As a first step, the institutions, along with painting conservator Fridrik Bertelsen, compiled condition reports for the exhibition objects. After adding the condition reports to the Virtual Courier group, KODE then shared the group with the partner institutions.

The first leg of the exhibition was to take place at the Clark in Massachusetts. With artworks coming from private lenders across Norway, as well as KODE in Bergen and Waldemarsudde in Stockholm, it made sense to consolidate the objects in Oslo before shipping to the US.

Viewing Transit Check footage from the Virtual Courier group.

Pickup and consolidation of the objects was thoroughly documented by the shipping agents’ Transit Checks. Transit Checks include GPS-tagged photo or video documentation and can be added at each key stage of movement, such as palletization and vehicle loading or unloading. 

Group members receive an email notification every time a new Transit Check is performed, meaning all parties can track the progress of a project in real-time, and intervene if there is any issue. So, staff from the Clark Art Institute in the US, Waldemarsudde in Stockholm, and KODE in Bergen, could all see the Transit Checks performed by shipper MTAB the instant each check was complete.
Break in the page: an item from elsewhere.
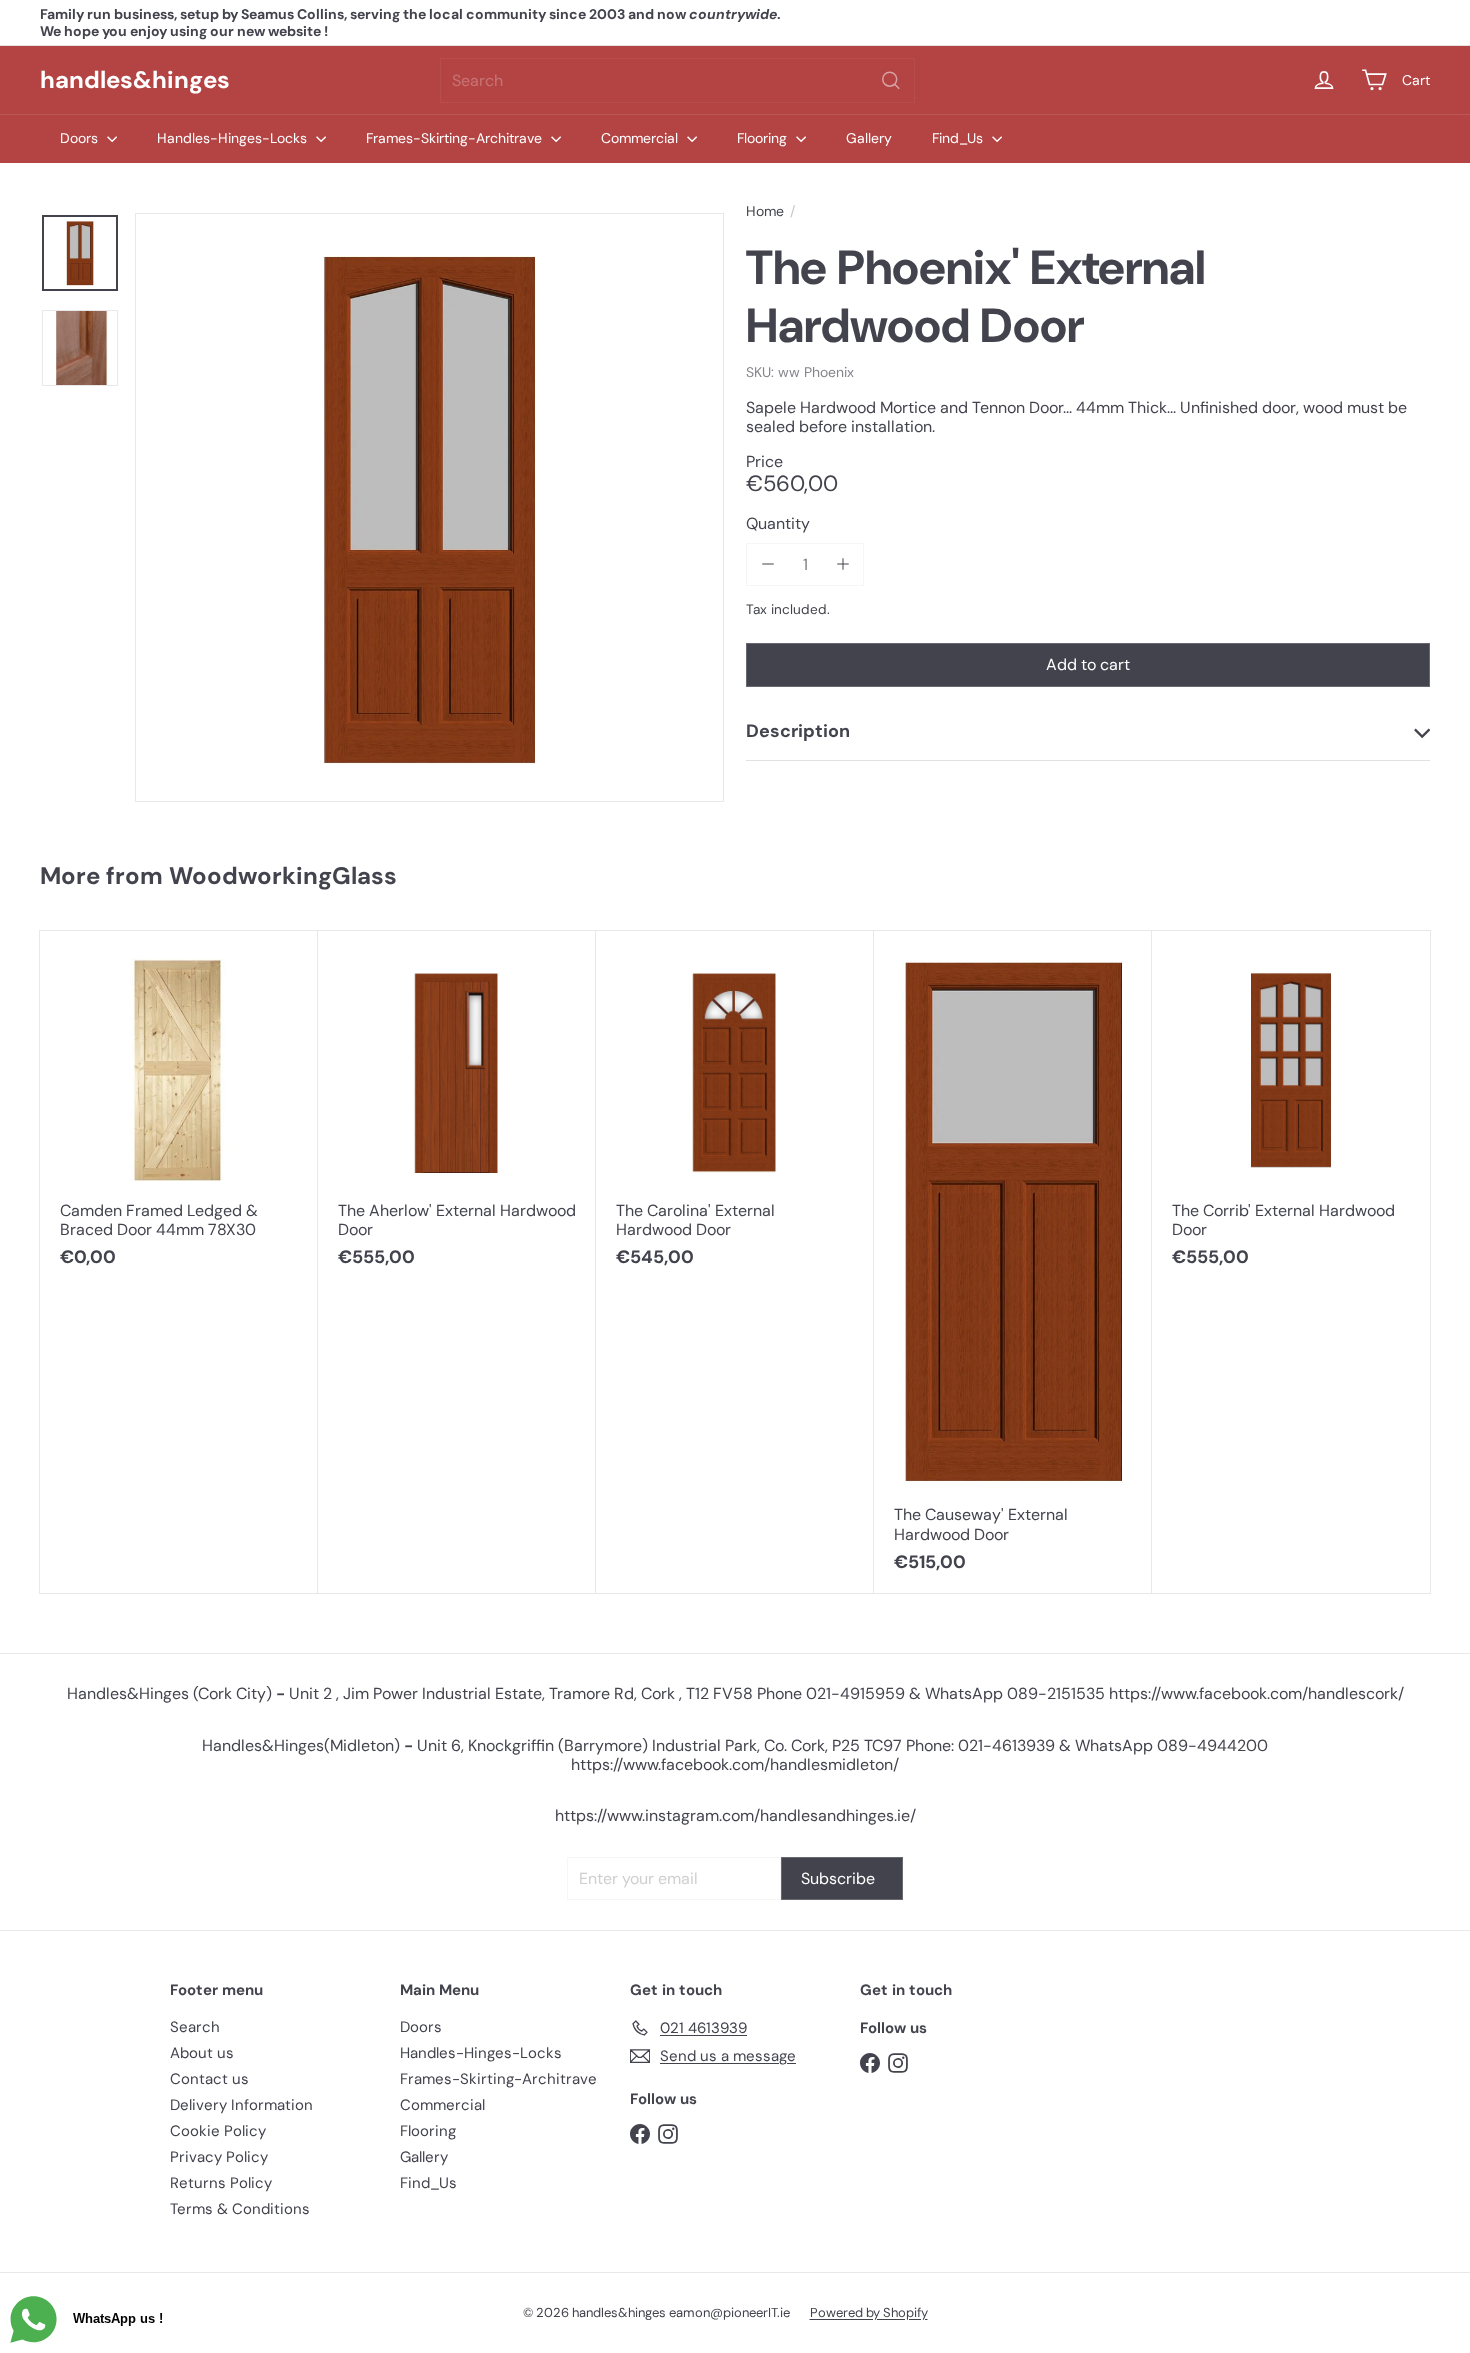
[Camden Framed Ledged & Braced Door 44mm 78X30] (179, 1110)
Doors (81, 138)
Details – such as a short video of the objects being loaded onto the truck, the timestamp, name, signature, and comments of the documenting user – ensure complete accountability.

Key details were captured at each stage of the journey by those taking care of the artworks, and instantly shared with the partner institutions around the world. When the MTAB truck was parked in a storage facility overnight, KODE, Waldemarsudde, and the Clark could all see the exact location marked on the transit check and view images to confirm the truck’s seal was unbroken. Later, after a flight delay of two hours, the entire team had access to video footage of the shipment finally making its way airside and then being the first cargo to board the plane, as well as its location in the front compartment.

This permanent multimedia record not only demonstrates agreed best practices were used to reduce the risk of any damage occurring, it can also be referred back to in the future, for example, in the event of an insurance claim to pinpoint liability.

High quality images and video stills in Virtual Courier Transit Checks

With Virtual Courier, all parties work collaboratively on the same platform from end to end of a shipment’s journey. What’s more, access can be restricted at any time, so sensitive or confidential information always stays secure. Should KODE wish to change which of its partners has access to specific data, they can do so at any time, even after the shipment is complete.

Secure and standardized shipping protocols

Virtual Courier replaces the need for multiple ad-hoc tools and allows users to document and track shipments on one collaborative platform. Instead of relying on a hectic combination of email, SMS, phone calls, Whatsapp messages, and Zoom calls, the process is simplified and all in one place – every step of the journey is instantly visible in the Virtual Courier dashboard.

“It’s been a difficult, hectic time. This tool has given me more time, more confidence, and less stress. It’s even eco-friendly! If everyone would use it, it would make all our lives easier” – Annett Schattauer, Collection Registrar at KODE Art Museums and Composer Homes.

KODE Art Museums and Composer Homes is one of the largest museums for art, craft, design and music in the Nordic countries.

Nikolai Astrup: Visions of Norway takes place at the Clark Art Institute, Massachusetts, 19 June – 19 September 2021; KODE Art Museums, Bergen, 15 October 2021 – 23 January 2022; and Prins Eugen’s Waldemarsudde, Stockholm, 19 February – 28 May 2022.